• Required work
All records are to be printed again exactly as they appear.

• Excerpted records
- Opening Delimiter -

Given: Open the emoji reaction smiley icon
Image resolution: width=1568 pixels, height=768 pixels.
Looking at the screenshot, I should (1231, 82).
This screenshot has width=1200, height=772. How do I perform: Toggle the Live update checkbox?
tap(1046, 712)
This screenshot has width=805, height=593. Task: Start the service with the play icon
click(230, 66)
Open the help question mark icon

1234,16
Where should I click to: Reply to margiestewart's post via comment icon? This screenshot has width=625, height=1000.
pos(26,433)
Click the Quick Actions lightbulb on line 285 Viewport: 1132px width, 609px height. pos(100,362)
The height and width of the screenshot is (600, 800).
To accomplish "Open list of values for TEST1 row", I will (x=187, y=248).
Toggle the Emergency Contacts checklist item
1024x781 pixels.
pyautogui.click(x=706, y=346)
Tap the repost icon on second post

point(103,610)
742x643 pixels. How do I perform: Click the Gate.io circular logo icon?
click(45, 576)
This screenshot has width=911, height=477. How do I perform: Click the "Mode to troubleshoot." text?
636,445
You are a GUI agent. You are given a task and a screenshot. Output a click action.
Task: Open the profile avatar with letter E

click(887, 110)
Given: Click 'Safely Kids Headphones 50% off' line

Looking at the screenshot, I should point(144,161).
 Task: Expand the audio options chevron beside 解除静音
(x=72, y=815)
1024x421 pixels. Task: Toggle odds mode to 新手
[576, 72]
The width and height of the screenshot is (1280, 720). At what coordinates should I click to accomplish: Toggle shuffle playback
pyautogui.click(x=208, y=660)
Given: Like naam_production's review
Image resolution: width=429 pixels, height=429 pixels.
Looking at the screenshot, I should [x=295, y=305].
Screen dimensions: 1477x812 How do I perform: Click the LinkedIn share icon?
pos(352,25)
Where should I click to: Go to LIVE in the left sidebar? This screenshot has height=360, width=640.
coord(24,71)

- Closing Delimiter -

• Response to this task
Given: Open the emoji reaction smiley icon
Image resolution: width=1568 pixels, height=768 pixels.
Looking at the screenshot, I should (1231, 82).
This screenshot has width=1200, height=772. How do I perform: Toggle the Live update checkbox?
tap(1046, 712)
This screenshot has width=805, height=593. Task: Start the service with the play icon
click(230, 66)
Open the help question mark icon

1234,16
Where should I click to: Reply to margiestewart's post via comment icon? This screenshot has width=625, height=1000.
pos(26,433)
Click the Quick Actions lightbulb on line 285 Viewport: 1132px width, 609px height. pos(100,362)
The height and width of the screenshot is (600, 800).
To accomplish "Open list of values for TEST1 row", I will (x=187, y=248).
Toggle the Emergency Contacts checklist item
1024x781 pixels.
pyautogui.click(x=706, y=346)
Tap the repost icon on second post

point(103,610)
742x643 pixels. How do I perform: Click the Gate.io circular logo icon?
click(45, 576)
This screenshot has width=911, height=477. How do I perform: Click the "Mode to troubleshoot." text?
636,445
You are a GUI agent. You are given a task and a screenshot. Output a click action.
Task: Open the profile avatar with letter E

click(887, 110)
Given: Click 'Safely Kids Headphones 50% off' line

Looking at the screenshot, I should point(144,161).
 Task: Expand the audio options chevron beside 解除静音
(x=72, y=815)
1024x421 pixels. Task: Toggle odds mode to 新手
[576, 72]
The width and height of the screenshot is (1280, 720). At what coordinates should I click to accomplish: Toggle shuffle playback
pyautogui.click(x=208, y=660)
Given: Like naam_production's review
Image resolution: width=429 pixels, height=429 pixels.
Looking at the screenshot, I should [x=295, y=305].
Screen dimensions: 1477x812 How do I perform: Click the LinkedIn share icon?
pos(352,25)
Where should I click to: Go to LIVE in the left sidebar? This screenshot has height=360, width=640.
coord(24,71)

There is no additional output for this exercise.